Task inputs =
————————

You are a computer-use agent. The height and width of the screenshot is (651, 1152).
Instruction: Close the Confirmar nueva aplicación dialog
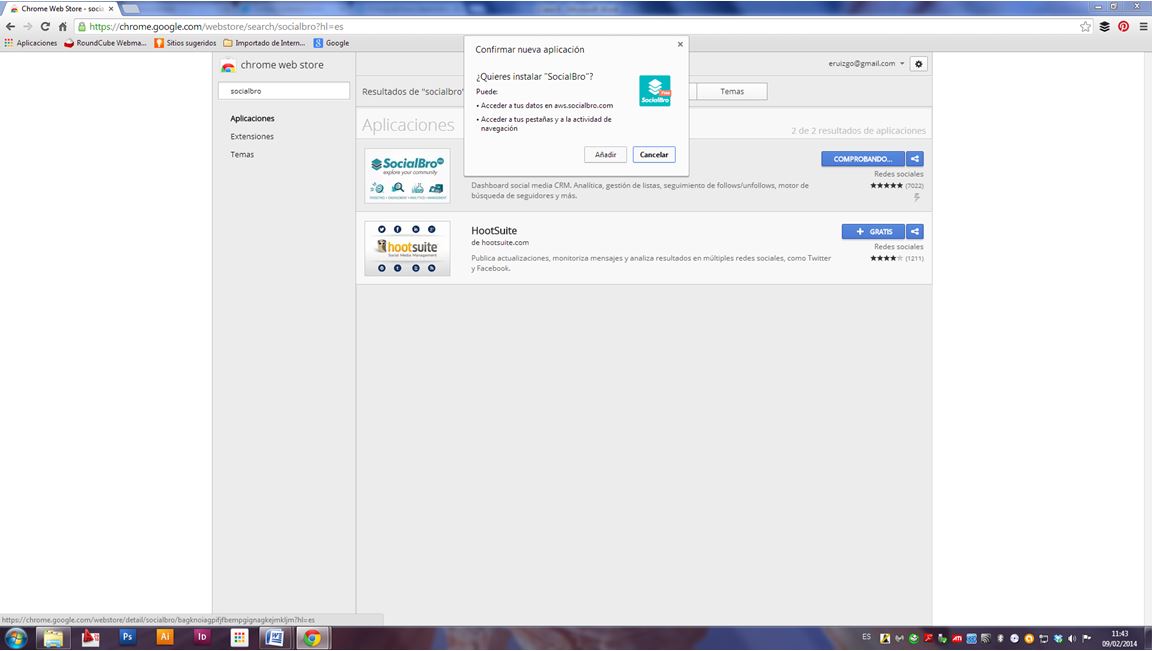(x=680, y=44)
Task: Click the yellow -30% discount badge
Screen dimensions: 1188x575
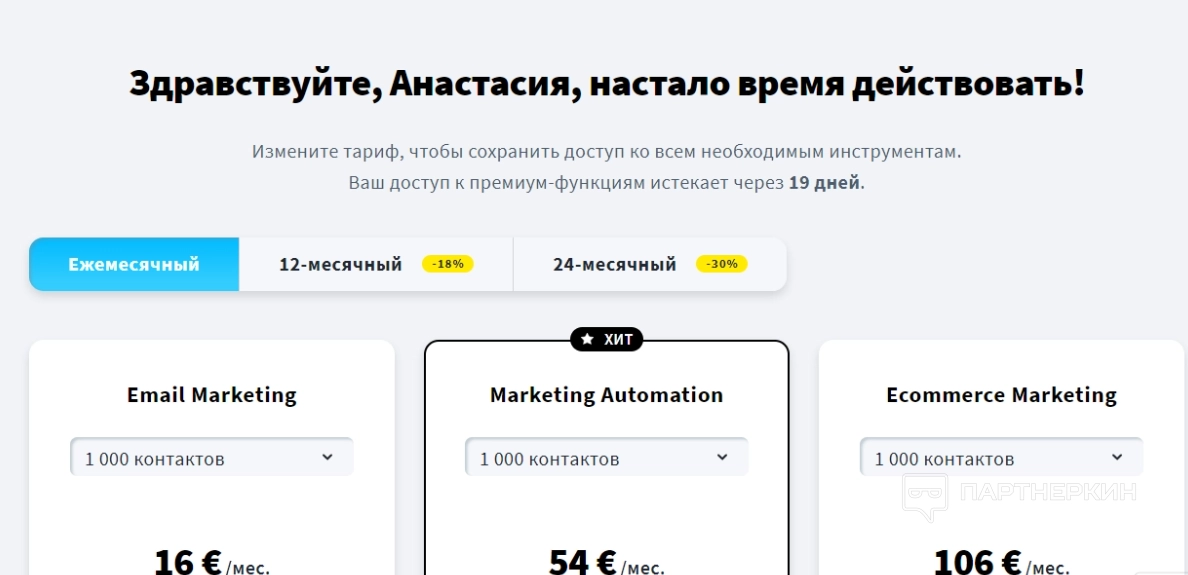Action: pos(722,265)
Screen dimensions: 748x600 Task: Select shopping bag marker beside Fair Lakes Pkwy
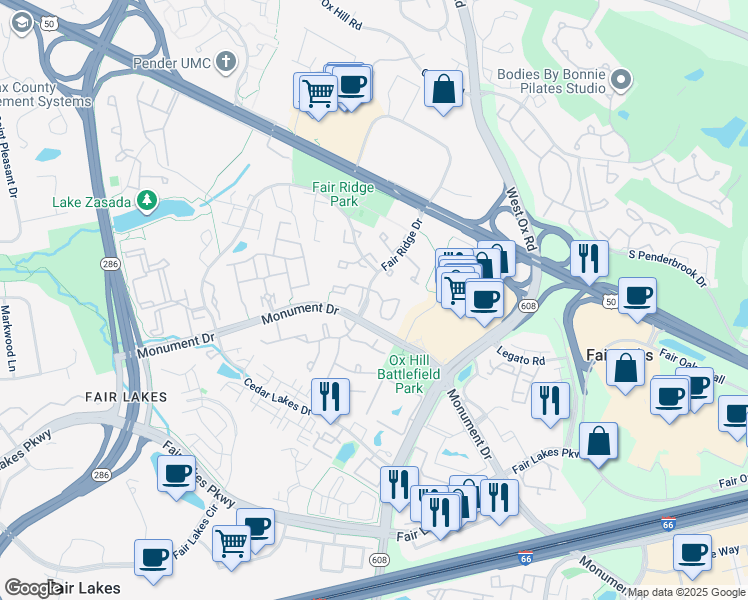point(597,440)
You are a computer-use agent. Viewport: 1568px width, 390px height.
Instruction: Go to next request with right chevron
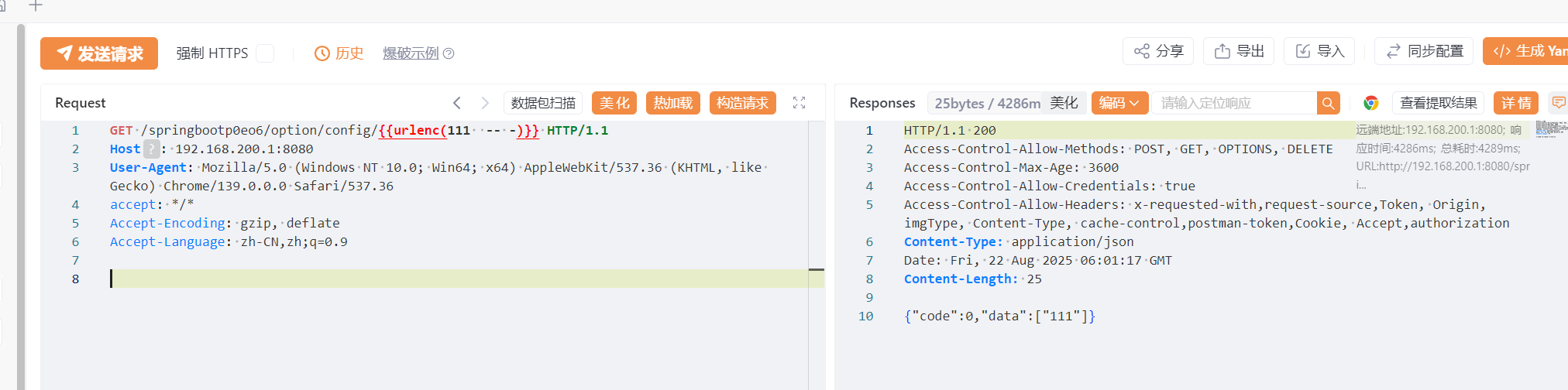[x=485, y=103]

————————

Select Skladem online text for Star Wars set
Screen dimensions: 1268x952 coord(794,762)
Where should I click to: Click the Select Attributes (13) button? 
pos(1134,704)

————————

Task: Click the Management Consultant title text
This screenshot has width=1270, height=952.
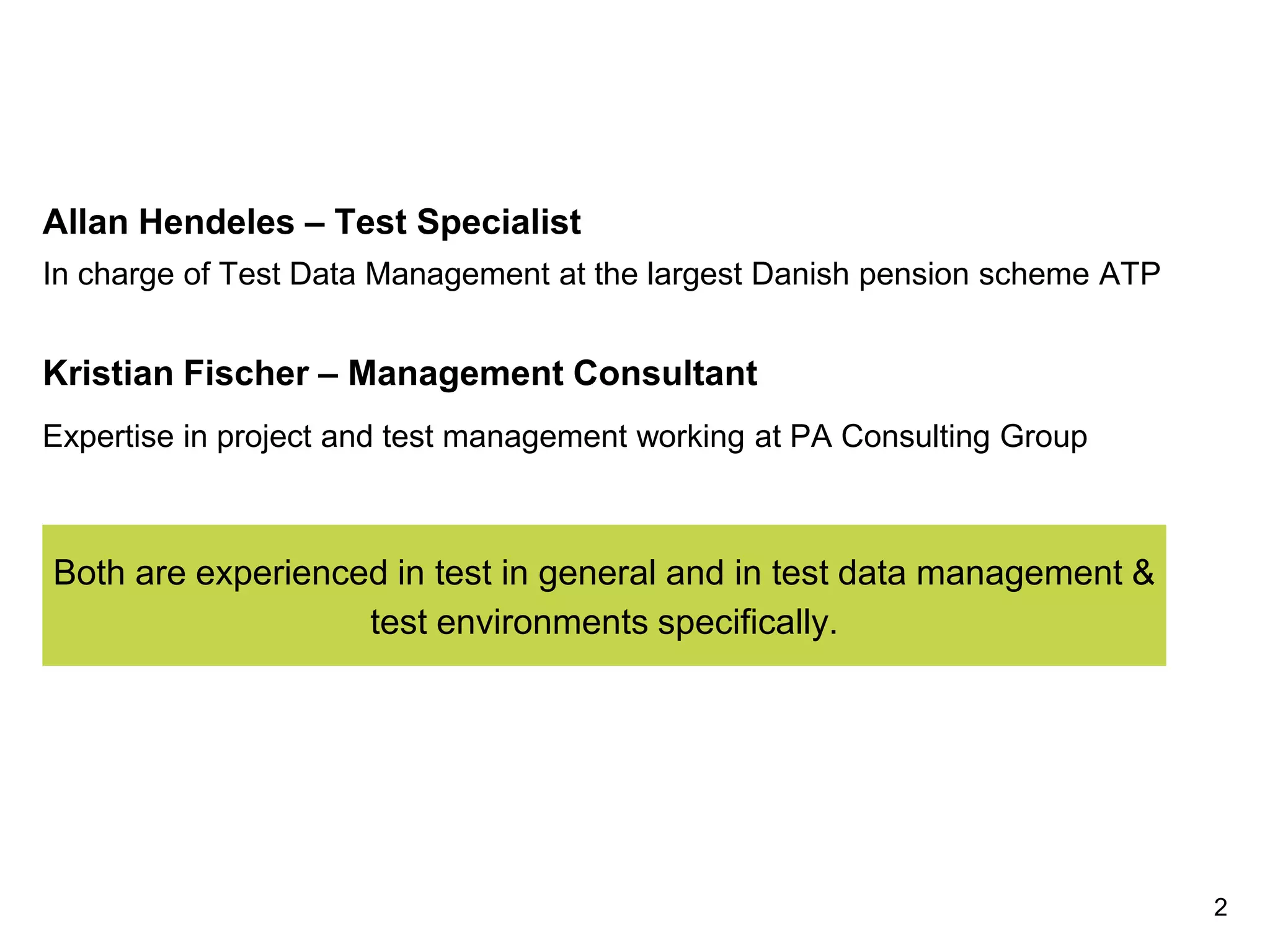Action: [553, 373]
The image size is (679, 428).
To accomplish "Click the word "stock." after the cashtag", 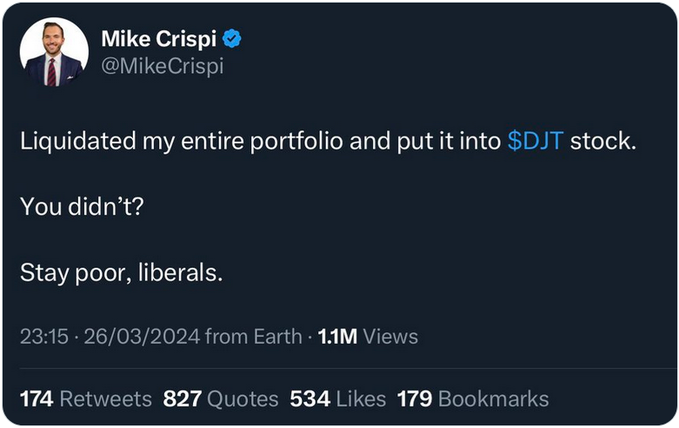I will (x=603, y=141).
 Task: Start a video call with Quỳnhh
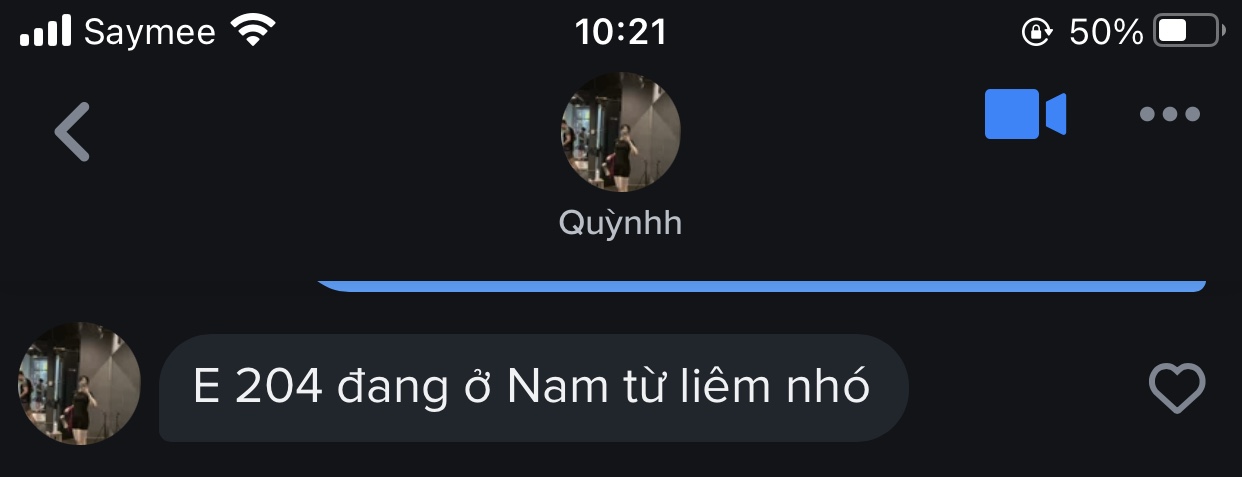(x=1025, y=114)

————————

What to do = Retype the lines above that begin with the line containing "Select Skladem online text for Star Wars set" and end with the line containing "pos(1134,704)", reproducing them exactly.

Answer to this exercise =
Select Skladem online text for Star Wars set
Screen dimensions: 1268x952 coord(794,762)
Where should I click to: Click the Select Attributes (13) button? 
pos(1134,704)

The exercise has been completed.